Public Health in Tanzania

March 7, 2018

by Laney Jones, C'19

During my time in Tanzania, I was immersed in a beautiful culture and community. I fell in love with my new home, connecting deeply with several community members, making my service in the clinic even more meaningful. I lived with a host family in central Arusha. My classes focused on human rights and community organizing, public health especially in the area of HIV, and learning more about Tanzania’s history and society. These classes were taught in a small room behind a church in my neighborhood. It was a wonderful 15 minute walk from my house along streets bursting with life. There was never a dull moment - the streets were full of people of all ages, countless chickens, dogs, and goats occasionally wandering around. Everything was surrounded by beautiful tropical plants that were blooming and dazzling with bright colors.

Part of my IPSL program was getting to work with a service site. I volunteered in Afyamax medical clinic two days a week and learned more in those few incredible months than I can explain. Afyamax is a small diagnostics clinic tucked a little ways back from the main street of town. Yet it still seemed to always be bustling with life. Diagnostics is one of the areas where the public government hospitals fall short in providing for the community. Afyamax receives many patients seeking tests on orders from the hospitals. The staff who work in this clinic were like a family to one another and they welcomed me with open arms. They taught me how to work in each department, but I spent most of my time in the laboratory and the radiology room. In the diagnostics lab I learned how to run blood work, urinary tests, look at samples under the microscope, and perform rapid blood tests for HIV and malaria. The radiology room had one of the only CT scanners in the surrounding area and was an essential piece of the clinic. They also allowed me to assist with EKGs and ultrasounds. The doctors, nurses, and lab technicians were happy to share their knowledge. They gave me the encouragement and support I needed to learn and thrive in this new environment.

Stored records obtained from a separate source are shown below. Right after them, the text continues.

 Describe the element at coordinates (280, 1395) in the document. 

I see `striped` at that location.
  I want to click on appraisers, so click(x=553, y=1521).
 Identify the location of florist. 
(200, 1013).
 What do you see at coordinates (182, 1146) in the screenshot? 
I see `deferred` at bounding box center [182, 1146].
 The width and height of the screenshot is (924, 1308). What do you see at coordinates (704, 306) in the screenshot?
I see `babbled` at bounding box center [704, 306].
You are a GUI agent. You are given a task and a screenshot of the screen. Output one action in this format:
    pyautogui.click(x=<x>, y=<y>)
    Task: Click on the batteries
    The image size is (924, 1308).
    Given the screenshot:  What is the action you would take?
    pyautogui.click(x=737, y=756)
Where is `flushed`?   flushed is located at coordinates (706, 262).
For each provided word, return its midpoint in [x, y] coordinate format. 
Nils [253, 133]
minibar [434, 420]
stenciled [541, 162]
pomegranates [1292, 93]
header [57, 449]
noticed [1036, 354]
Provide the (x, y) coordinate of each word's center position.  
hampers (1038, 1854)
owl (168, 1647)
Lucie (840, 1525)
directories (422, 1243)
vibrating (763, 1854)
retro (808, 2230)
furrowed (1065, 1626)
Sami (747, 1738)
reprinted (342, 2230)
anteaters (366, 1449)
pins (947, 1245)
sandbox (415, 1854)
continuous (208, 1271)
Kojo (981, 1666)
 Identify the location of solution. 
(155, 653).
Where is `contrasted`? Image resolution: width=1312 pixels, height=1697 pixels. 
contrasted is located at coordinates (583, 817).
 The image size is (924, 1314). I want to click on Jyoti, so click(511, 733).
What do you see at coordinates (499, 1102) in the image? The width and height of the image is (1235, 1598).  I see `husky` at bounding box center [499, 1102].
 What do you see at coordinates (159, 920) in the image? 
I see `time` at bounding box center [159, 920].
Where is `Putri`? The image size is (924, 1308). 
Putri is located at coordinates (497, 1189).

The power went out on a regular basis in Arusha. Many weeks it was out for several days or at least 8 hours of the day. It taught me to have patience with the things that are out of my control, but it also sparked many conversations with the clinic staff about areas in which they would like to serve their community better. They struggle with the unreliable electricity as it is government controlled and there is no warning about when it will be on or off. Most of their work relies on machines, therefore they often have to turn away patients or reschedule. Some days they stay with patients in the waiting room until 10 or 11 pm when the power returns to be able to eventually perform these essential diagnostic tests. They are currently trying to save money to purchase a generator. It is very expensive but would drastically improve their ability to serve and meet the needs of the community.

I was very interested in public health before going abroad, but my time in Tanzania allowed me to pursue my passions and dive further into the field that I have grown to love. It is challenging and always changing, yet it is also so vital. Health care systems around the world are drastically different and being able to serve in a clinic in such a unique environment allowed me to gain new perspectives and ideas about what healthcare is and could be.

Laney participated in the IPSL Tanzania program.